Free of charge I compiled and ran this for you:

   $ dmd lcb
   $ ./lcb
   input            : A Ä
   bright           : a Ä
   toLower (std.utf): a ä
   input            : A Ä
   bright           : a ä
   toLower (std.utf): a ä

See the problem?

  † Hint for interpretation: booleans "are" integers.
[2] http://forum.dlang.org/post/t662ll$tnm$1@digitalmars.com
  ‡ There is probably no consensus about what "it" means.
May 19, 2022
On Thursday, 19 May 2022 at 20:48:47 UTC, Ali Çehreli wrote:
> In D, char is UTF-8 and ASCII is a subset of UTF-8. Walter's code above is valid without making any ASCII assumption.
>

Sure, it also doesn't perform any useful operation. other than "Uncapitalize English, do nothing for non latin languages, and create a mess with any non English latin language", which, while it certainly is a valid program, it is doesn't looks like it is something anyone would actually want to do for other reasons than it's easy to write and good enough.
May 19, 2022
On Thursday, 19 May 2022 at 21:44:55 UTC, Walter Bright wrote:
> You never write things like:
>
>    a += (b < c);
>
> ? I do. And, as I remarked before, GPUs favor this style of coding, as does SIMD code, as does cryto code.
>
> Hoping the compiler will transform the code into this style, if it is not specified to, is just that, hope :-/
>
> Sometimes this style is not necessarily faster, either, even though the user may desire it for crypto reasons.

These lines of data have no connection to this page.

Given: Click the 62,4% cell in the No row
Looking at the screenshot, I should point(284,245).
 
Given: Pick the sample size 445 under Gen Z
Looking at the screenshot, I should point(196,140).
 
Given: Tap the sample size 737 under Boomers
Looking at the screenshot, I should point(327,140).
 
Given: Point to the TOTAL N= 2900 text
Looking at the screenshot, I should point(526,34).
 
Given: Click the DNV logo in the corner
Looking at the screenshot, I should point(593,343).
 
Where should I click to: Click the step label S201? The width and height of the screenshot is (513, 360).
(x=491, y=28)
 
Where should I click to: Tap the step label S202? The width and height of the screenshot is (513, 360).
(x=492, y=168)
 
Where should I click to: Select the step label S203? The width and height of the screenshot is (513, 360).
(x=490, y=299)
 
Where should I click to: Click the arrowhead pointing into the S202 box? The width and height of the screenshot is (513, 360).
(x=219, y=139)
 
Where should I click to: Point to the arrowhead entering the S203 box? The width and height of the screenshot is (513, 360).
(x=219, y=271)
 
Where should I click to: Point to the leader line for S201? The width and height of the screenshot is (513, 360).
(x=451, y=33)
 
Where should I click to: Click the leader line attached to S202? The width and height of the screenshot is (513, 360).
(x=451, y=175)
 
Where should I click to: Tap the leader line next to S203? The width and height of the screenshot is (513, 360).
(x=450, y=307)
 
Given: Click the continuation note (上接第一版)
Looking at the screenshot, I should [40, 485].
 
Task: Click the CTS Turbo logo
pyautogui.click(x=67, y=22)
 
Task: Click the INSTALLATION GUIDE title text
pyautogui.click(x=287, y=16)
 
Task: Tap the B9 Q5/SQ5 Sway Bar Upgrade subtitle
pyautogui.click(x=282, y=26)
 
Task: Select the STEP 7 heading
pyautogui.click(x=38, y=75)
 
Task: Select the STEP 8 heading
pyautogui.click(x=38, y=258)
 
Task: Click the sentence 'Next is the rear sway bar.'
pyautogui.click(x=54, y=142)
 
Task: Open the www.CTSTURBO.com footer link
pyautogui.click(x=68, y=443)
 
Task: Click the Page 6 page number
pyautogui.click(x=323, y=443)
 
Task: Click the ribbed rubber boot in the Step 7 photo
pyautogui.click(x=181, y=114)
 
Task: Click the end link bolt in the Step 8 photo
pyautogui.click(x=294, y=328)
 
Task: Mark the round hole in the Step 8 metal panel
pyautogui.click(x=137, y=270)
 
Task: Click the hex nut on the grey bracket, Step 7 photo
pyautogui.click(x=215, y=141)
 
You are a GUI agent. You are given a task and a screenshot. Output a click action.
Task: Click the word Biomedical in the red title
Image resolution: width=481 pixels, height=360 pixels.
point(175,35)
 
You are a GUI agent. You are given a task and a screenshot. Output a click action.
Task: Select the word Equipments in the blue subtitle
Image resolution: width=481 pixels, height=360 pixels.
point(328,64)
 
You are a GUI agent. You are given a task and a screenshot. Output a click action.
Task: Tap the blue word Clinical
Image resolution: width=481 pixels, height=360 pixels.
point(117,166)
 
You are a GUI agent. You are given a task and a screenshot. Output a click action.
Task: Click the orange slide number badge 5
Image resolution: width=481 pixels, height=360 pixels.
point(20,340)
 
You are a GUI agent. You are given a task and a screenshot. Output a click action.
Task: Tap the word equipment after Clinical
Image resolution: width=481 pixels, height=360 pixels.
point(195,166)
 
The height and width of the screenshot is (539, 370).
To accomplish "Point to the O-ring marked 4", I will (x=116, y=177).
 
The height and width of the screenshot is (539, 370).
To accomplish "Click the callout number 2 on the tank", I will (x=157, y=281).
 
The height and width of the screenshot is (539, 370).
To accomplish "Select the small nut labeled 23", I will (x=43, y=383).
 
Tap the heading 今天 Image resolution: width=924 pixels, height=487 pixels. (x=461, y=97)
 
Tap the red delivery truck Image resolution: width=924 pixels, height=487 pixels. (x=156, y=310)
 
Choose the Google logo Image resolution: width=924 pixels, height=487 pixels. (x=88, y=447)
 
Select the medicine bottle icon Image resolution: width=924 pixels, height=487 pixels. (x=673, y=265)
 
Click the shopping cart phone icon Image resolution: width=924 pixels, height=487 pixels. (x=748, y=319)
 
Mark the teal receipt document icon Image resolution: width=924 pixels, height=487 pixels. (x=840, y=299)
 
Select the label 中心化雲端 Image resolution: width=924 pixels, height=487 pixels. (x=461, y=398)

That doesn't strike me as very convincing, because the compiler will sometime do the opposite too, so either way, at least for crypto, you have to look at the disassembly.

In our case, we even instrumentalized valgrind to cause a CI failure when such a branch occurs and run it on every patch.
May 19, 2022
On Thursday, 19 May 2022 at 22:14:31 UTC, kdevel wrote:
> Free of charge I compiled and ran this for you:
>
>    $ dmd lcb
>    $ ./lcb
>    input            : A Ä
>    bright           : a Ä
>    toLower (std.utf): a ä
>    input            : A Ä
>    bright           : a ä
>    toLower (std.utf): a ä
>
> See the problem?
>

You could have use "Ali Çehreli" as a test case :)